Item position entries:
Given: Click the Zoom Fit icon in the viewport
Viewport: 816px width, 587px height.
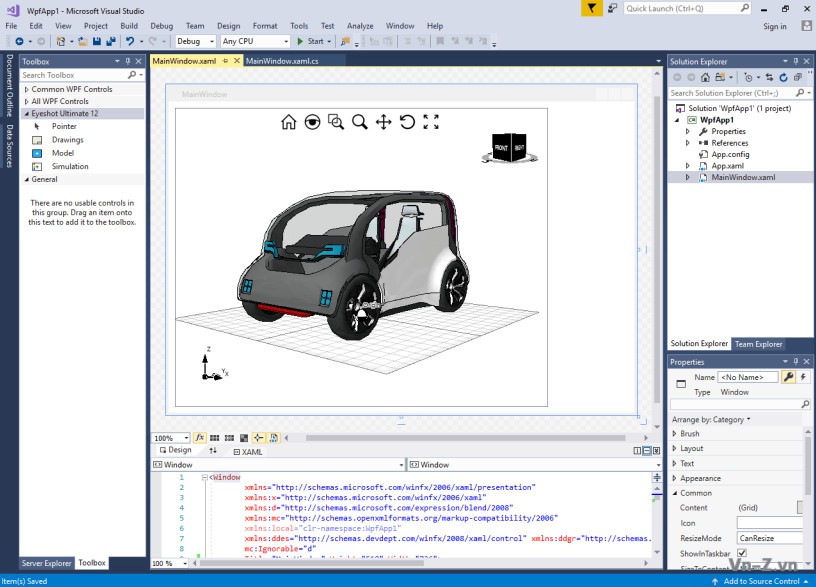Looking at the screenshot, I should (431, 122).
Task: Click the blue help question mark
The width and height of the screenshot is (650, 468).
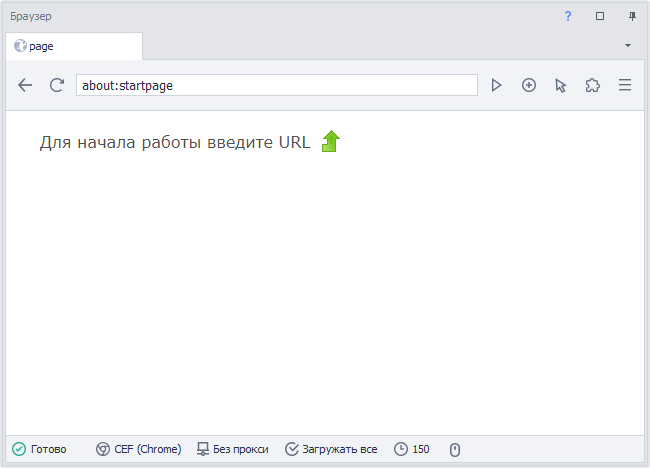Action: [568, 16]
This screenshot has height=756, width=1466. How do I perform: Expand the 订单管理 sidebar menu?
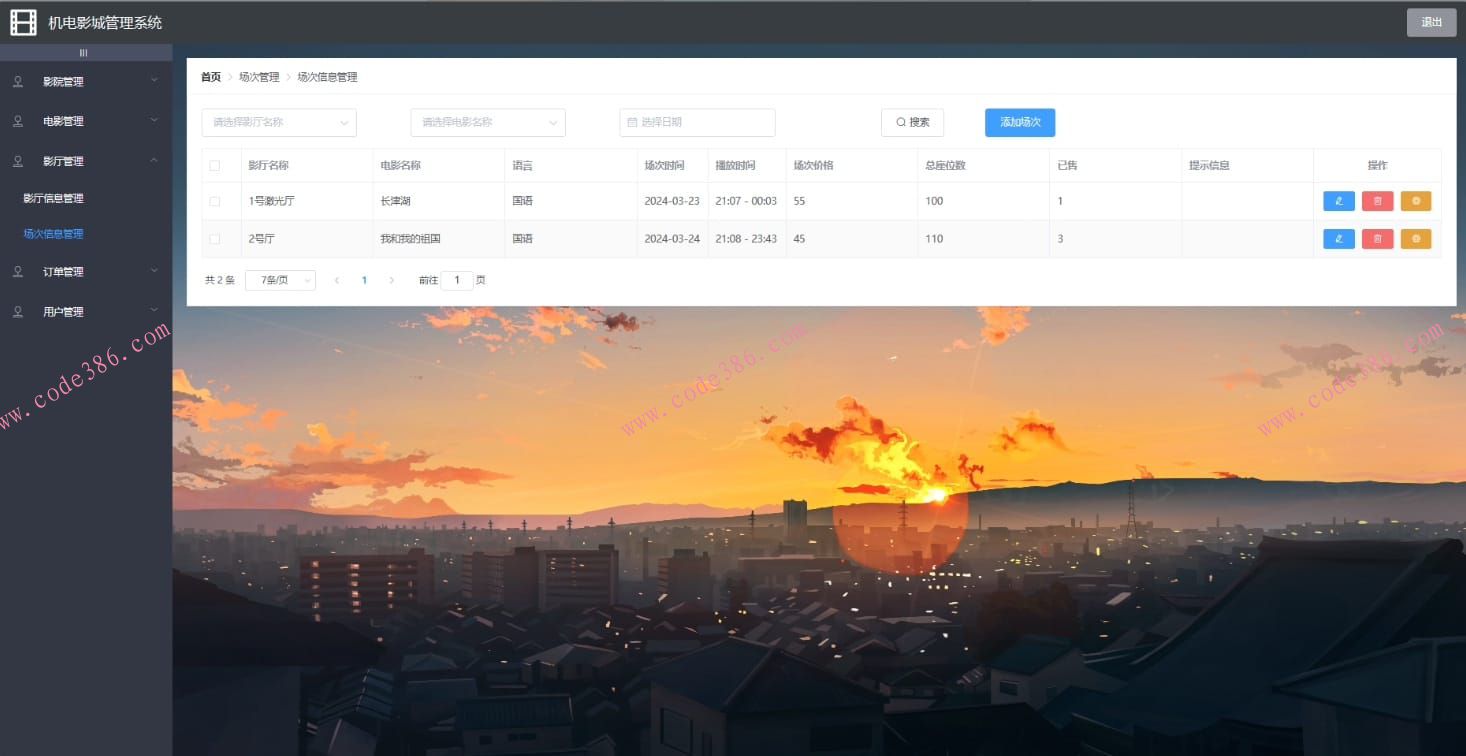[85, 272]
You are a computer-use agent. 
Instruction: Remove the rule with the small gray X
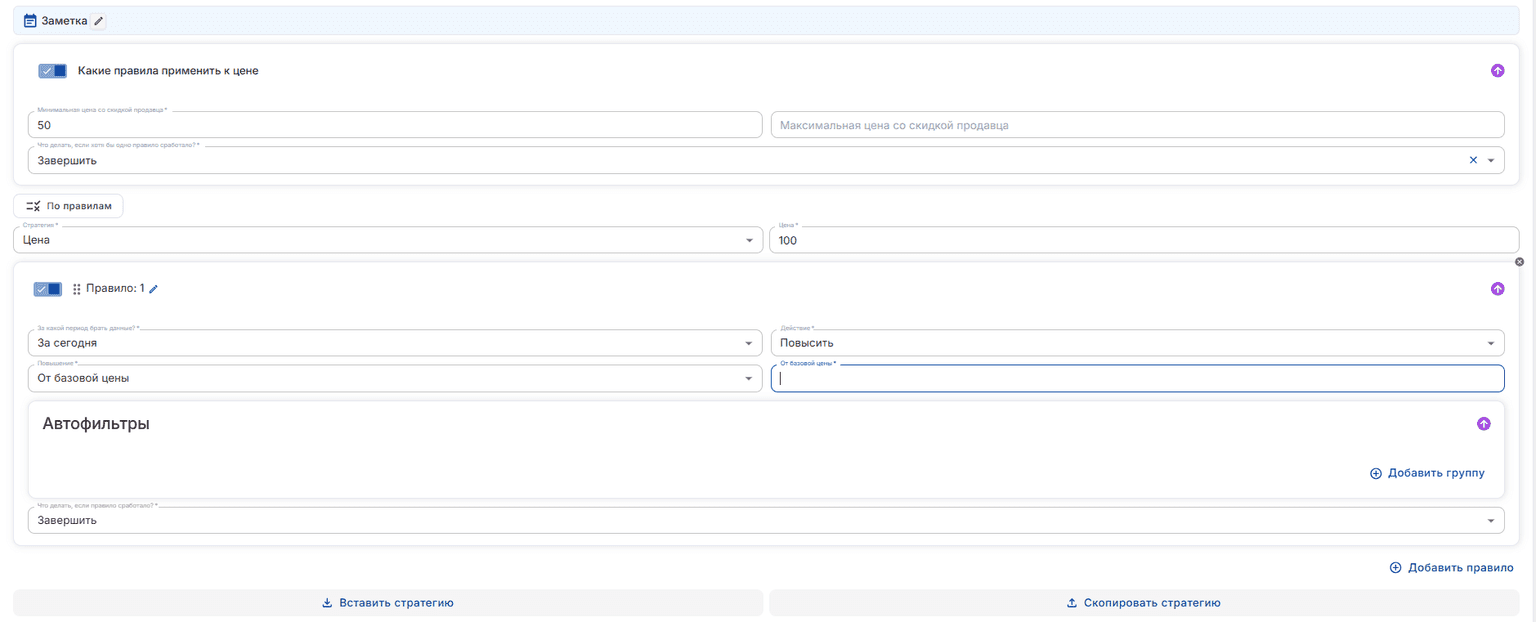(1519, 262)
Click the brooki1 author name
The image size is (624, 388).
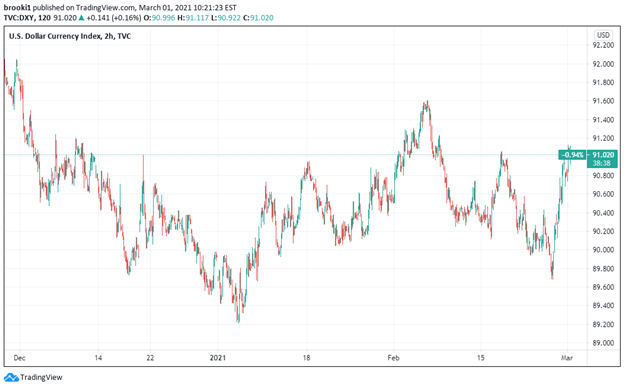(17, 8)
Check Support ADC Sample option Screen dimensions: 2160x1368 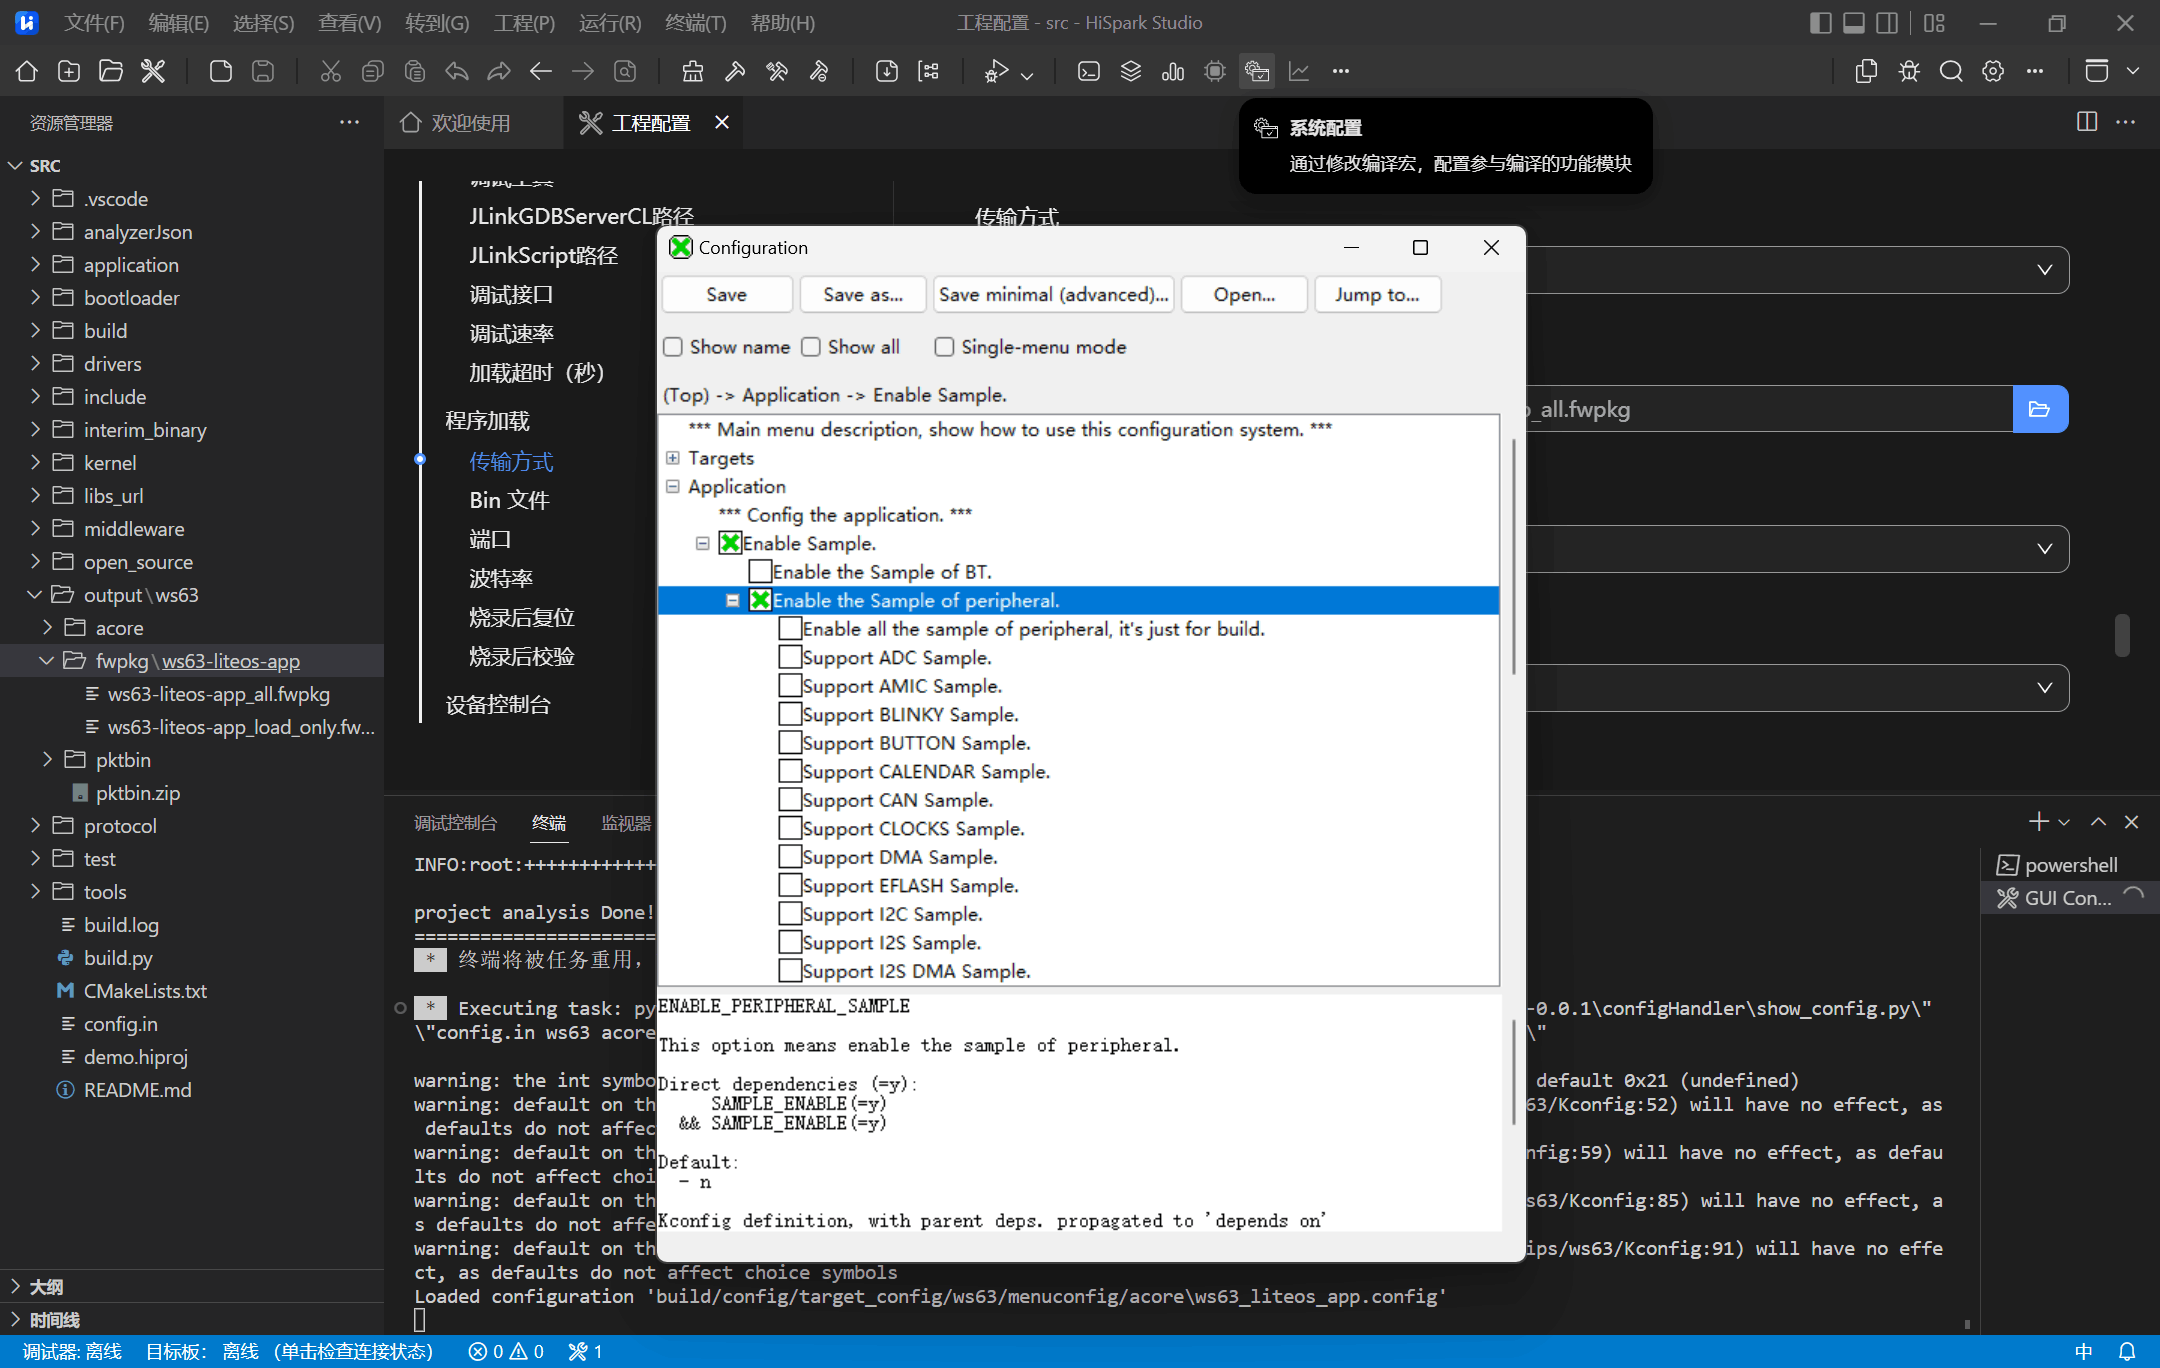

Brief: Could you lay out each line of the data above as a Markdown table with the columns Row and Line, skipping blank lines and leaving out the pictures?

Solution to this problem:
| Row | Line |
|---|---|
| 1 | Given: Click the Zoom Fit icon in the viewport |
| 2 | Viewport: 816px width, 587px height. |
| 3 | Looking at the screenshot, I should (431, 122). |
| 4 | Task: Click the blue help question mark |
| 5 | The width and height of the screenshot is (650, 468). |
| 6 | Action: [568, 16] |
| 7 | This screenshot has height=756, width=1466. How do I perform: Expand the 订单管理 sidebar menu? |
| 8 | [85, 272] |
| 9 | You are a computer-use agent.  |
| 10 | Instruction: Remove the rule with the small gray X |
| 11 | (1519, 262) |
| 12 | Click the brooki1 author name |
| 13 | The image size is (624, 388). |
| 14 | (17, 8) |
| 15 | Check Support ADC Sample option Screen dimensions: 2160x1368  |